━━━ The records ━━━

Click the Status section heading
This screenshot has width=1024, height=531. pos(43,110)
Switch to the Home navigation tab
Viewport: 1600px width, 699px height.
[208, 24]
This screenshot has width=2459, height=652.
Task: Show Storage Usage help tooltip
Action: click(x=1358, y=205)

━━━

Work to do —
Please copy the data above word for word, keeping every line in its original order.

Full answer —
Click the Status section heading
This screenshot has width=1024, height=531. pos(43,110)
Switch to the Home navigation tab
Viewport: 1600px width, 699px height.
[208, 24]
This screenshot has width=2459, height=652.
Task: Show Storage Usage help tooltip
Action: click(x=1358, y=205)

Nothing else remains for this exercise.